The Dakota Sioux were the region's sole residents until explorers arrived from France in about 1680. Built between 1820 and 1825 by the United States Army nearby Fort Snelling spurred growth in the area. Circumstances pressed the Mdewakanton band of the Dakota to sell their land, allowing people arriving from the east to settle there. The Minnesota Territorial Legislature authorized present day Minneapolis as a town on the Mississippi's west bank in 1856, then incorporated as a city in 1867, the year rail service began between Minneapolis and Chicago.

Minneapolis grew up around Saint Anthony Falls, the only waterfall on the Mississippi. Millers have used hydropower since the 1st century B.C., but the results in Minneapolis between 1880 and 1930 were so remarkable the city has been described as "the greatest direct-drive waterpower center the world has ever seen." In early years, forests in northern Minnesota were the source of a lumber industry that operated seventeen saw mills on power from the waterfall. By 1871, the west river bank had twenty-three businesses including flour mills, woolen mills, iron works, a railroad machine shop, and mills for cotton, paper, sashes, and planing wood. The farmers of the Great Plains grew grain that was shipped by rail to the city's thirty-four flour mills. By 1905 Minneapolis delivered almost 10% of the country's flour and grist.

Minneapolis made dramatic changes to rectify discrimination as early as 1886 when Martha Ripley founded Maternity Hospital for both married and unmarried mothers. When the country's fortunes turned during the Great Depression, the violent Teamsters Strike of 1934 resulted in laws acknowledging worker's rights. A lifelong civil rights activist and union supporter, mayor Hubert H. Humphrey helped the city establish fair employment practices and a human relations council that interceded on behalf of minorities by 1946. Minneapolis contended with white supremacy, participated in desegregation and the African-American civil rights movement, and in 1968 was the birthplace of the American Indian Movement.

• **Task prompt**: Continue the passage on the history of Minneapolis from where it stops. The items that follow can be ignored.

• **Excerpted data**:
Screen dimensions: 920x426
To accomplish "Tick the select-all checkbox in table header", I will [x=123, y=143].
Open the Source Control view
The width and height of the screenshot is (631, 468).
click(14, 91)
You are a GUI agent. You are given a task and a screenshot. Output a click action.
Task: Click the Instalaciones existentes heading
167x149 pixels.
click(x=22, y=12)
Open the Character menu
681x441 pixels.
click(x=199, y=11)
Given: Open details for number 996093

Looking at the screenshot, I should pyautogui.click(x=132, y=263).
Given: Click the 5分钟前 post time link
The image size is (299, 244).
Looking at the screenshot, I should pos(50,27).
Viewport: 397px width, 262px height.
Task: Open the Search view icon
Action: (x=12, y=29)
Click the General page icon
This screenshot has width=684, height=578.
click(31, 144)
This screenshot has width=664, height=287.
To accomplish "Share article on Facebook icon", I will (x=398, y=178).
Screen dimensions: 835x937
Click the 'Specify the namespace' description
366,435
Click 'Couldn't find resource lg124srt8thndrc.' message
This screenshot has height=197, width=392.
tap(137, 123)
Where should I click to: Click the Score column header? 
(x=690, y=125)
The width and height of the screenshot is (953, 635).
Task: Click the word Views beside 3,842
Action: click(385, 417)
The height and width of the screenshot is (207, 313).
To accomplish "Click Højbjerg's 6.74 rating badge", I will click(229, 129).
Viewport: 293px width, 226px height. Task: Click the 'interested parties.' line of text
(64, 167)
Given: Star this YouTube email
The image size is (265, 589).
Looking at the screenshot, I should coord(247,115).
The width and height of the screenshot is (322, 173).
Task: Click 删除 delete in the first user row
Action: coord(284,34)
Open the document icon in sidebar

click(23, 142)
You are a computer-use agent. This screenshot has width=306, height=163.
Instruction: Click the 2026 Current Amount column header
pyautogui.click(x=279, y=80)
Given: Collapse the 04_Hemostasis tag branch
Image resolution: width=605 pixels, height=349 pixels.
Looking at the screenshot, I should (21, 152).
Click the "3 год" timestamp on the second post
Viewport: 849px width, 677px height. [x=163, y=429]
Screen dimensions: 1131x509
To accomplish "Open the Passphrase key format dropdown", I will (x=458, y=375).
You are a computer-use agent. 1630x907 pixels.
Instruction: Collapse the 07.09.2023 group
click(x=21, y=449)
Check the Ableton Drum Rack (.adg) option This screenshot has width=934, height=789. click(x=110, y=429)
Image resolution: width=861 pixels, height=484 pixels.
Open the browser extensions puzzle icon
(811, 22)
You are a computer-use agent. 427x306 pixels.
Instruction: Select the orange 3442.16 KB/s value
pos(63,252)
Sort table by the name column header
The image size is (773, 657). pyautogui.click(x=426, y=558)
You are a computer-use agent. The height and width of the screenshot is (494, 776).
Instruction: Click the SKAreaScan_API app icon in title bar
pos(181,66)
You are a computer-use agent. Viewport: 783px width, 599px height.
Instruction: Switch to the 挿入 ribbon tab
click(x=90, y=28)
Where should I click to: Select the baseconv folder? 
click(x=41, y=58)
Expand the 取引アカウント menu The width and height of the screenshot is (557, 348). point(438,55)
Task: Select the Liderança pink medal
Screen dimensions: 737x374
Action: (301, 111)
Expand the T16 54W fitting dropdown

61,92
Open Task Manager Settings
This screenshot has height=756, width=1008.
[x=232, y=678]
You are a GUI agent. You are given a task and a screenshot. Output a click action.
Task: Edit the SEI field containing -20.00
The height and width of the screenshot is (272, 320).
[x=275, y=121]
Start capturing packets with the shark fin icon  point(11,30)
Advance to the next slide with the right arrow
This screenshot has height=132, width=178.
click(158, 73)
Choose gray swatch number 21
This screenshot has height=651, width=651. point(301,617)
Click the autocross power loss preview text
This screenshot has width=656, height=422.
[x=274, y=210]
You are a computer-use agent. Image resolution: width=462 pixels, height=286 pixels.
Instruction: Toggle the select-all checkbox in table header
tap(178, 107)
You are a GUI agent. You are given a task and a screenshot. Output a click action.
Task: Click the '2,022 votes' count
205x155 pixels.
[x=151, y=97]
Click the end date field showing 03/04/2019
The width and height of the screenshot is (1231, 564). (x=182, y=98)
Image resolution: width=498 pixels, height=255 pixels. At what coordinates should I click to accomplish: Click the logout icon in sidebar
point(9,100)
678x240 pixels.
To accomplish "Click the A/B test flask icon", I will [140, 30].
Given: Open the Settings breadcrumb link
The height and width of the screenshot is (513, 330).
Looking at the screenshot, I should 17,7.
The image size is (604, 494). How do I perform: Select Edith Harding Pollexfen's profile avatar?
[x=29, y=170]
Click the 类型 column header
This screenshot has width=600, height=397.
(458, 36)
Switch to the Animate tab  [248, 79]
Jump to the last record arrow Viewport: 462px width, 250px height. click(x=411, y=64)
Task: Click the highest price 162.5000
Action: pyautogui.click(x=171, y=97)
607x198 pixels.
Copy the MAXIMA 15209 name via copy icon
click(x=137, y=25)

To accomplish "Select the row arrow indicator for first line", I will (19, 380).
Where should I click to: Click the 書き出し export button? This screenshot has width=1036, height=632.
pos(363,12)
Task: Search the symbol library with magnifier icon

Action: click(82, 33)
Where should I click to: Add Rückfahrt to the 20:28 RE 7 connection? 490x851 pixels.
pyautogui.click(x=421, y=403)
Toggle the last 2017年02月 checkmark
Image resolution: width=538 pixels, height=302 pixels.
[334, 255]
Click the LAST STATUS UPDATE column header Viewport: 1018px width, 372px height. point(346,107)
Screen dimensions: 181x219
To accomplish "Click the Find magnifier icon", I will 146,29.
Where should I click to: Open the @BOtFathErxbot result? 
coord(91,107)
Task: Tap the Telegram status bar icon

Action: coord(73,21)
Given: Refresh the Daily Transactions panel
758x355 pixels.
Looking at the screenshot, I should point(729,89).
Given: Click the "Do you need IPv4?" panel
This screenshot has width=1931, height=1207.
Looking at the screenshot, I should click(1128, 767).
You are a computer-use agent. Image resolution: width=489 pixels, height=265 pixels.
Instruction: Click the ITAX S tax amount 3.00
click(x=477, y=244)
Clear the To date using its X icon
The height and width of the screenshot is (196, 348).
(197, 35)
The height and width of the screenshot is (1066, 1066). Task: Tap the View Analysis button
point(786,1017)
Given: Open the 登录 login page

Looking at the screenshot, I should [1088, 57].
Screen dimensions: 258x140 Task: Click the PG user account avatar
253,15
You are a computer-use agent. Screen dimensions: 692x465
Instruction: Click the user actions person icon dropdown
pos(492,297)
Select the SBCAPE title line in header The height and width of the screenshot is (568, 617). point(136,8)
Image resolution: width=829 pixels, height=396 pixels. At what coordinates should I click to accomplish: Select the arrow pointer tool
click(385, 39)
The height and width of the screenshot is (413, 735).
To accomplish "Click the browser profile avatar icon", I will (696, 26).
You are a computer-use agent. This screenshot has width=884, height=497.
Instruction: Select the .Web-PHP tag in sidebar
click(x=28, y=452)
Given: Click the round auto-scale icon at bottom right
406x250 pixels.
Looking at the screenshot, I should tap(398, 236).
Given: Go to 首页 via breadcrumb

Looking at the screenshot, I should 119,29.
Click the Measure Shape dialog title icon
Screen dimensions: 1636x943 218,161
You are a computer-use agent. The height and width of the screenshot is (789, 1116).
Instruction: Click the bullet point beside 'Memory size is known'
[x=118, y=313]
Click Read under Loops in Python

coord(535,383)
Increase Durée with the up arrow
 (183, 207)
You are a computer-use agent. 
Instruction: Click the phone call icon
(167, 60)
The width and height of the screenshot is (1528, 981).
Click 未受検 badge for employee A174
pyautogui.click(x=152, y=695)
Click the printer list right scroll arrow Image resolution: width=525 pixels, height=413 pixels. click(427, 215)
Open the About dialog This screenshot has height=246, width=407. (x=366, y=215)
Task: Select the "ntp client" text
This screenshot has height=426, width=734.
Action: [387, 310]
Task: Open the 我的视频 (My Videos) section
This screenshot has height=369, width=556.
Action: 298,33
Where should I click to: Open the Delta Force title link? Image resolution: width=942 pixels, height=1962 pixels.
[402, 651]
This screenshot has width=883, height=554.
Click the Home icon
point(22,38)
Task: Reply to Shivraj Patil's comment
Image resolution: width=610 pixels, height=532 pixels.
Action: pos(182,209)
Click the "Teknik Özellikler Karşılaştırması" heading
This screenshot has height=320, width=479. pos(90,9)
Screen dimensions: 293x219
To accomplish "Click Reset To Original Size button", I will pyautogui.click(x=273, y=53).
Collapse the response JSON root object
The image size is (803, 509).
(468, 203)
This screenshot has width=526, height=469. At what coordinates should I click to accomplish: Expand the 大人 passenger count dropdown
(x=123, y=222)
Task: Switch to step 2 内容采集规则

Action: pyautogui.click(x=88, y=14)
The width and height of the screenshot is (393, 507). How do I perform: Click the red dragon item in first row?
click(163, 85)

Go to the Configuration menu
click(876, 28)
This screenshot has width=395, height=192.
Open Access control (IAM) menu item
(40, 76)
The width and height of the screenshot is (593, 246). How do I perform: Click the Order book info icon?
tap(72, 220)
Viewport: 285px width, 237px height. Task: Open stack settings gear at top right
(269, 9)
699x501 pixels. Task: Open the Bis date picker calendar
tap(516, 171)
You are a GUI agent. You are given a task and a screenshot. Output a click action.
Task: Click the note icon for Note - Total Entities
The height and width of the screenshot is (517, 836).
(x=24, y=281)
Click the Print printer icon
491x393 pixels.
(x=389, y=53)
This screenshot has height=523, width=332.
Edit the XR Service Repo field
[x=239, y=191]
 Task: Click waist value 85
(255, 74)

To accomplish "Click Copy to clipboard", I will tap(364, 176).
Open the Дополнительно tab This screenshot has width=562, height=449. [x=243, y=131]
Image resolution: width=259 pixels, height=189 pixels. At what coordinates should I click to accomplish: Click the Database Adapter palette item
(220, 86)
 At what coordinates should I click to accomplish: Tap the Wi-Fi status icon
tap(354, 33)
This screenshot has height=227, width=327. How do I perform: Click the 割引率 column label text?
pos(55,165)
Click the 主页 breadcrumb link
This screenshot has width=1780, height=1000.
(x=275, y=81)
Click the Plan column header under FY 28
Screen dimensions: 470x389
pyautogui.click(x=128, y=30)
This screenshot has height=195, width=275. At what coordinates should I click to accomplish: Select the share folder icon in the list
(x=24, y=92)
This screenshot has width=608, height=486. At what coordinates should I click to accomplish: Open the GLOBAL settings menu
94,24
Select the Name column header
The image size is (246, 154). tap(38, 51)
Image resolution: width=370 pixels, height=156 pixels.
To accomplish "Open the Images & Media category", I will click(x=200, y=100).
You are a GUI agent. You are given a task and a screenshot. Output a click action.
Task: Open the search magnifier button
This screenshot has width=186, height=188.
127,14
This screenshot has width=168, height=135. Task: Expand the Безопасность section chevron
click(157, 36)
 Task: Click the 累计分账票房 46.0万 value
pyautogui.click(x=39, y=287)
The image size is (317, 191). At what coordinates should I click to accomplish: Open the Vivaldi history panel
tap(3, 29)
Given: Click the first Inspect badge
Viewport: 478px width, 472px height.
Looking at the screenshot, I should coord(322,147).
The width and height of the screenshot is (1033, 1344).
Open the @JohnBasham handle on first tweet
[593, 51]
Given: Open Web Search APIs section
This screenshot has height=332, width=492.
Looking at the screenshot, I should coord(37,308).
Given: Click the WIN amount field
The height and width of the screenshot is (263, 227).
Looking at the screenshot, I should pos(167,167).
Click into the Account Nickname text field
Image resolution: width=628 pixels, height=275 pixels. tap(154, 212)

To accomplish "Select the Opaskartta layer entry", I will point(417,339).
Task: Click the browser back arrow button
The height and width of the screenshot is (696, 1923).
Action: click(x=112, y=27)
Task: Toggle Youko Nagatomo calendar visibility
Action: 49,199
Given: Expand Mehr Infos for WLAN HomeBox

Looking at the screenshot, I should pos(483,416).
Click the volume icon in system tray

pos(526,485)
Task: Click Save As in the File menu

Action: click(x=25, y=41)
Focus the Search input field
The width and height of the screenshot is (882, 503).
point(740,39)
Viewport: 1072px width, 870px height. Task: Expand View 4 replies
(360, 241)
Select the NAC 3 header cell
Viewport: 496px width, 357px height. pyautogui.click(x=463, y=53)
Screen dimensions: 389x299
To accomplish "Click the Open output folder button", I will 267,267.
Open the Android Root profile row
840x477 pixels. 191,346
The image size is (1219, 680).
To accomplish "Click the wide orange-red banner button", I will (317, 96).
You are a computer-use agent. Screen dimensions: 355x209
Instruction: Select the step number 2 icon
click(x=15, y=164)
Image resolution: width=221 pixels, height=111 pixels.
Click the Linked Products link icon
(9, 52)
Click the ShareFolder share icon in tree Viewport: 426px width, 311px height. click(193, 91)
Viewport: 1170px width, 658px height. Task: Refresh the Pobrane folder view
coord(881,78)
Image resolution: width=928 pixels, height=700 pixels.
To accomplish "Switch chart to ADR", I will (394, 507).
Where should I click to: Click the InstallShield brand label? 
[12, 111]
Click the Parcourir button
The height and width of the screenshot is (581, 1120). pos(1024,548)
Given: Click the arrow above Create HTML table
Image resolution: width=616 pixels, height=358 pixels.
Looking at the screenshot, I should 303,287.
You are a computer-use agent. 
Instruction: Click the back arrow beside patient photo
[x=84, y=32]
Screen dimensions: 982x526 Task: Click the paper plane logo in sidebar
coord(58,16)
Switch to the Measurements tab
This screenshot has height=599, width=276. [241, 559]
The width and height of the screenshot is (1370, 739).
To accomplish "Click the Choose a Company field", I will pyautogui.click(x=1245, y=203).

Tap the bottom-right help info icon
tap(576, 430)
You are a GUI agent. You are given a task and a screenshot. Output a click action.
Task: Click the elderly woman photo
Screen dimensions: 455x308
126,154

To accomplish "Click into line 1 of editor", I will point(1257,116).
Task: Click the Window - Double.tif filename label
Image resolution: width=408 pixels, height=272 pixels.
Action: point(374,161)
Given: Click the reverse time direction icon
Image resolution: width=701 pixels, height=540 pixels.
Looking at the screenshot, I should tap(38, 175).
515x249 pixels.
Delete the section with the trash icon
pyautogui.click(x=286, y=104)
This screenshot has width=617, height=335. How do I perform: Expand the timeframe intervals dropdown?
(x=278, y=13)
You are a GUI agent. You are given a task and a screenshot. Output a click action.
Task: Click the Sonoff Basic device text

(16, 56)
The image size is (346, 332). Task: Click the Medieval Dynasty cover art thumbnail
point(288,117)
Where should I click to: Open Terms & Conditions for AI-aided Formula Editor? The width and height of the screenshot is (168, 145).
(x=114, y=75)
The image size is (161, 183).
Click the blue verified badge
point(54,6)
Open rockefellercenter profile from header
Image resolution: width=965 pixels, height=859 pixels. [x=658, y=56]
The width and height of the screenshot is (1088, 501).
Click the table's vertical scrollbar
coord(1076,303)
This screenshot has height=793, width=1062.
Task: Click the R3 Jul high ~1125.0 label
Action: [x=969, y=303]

• **Answer box**:
During the 1950s and 1960s as part of urban renewal, the city razed about two hundred buildings across twenty-five city blocks, destroying the Gateway District and many buildings with notable architecture.

Minneapolis had a quiet beginning as a center for trade; however, it became a prime location for the flour industry and eventually grew into the state's business and transportation center. In Minneapolis, you will see the vibrant recreational and cultural offerings of a booming metropolis. Downtown Minneapolis is dotted by glittering skyscrapers with a network of Skyways. Lake Calhoun, Lake Harriet, and Lake of the Isles offer a beautiful backdrop for activities from rollerblading and biking to archery,
Sailing and much more.

Historic Figures

Taoyateduta, Sioux leader (1810–1863)



Taoyateduta, Sioux leader (1810–1863)
Taoyateduta was a chief of the Mdewakanton Sioux tribe. His name means "His Red Nation," but he became known as Little Crow, mistranslated to visiting whites. He took control of the tribe by 1849, the year Minnesota became a United States territory. Taoyateduta was among the Sioux leaders who from 1837 to 1851 ceded what is now Minneapolis MN.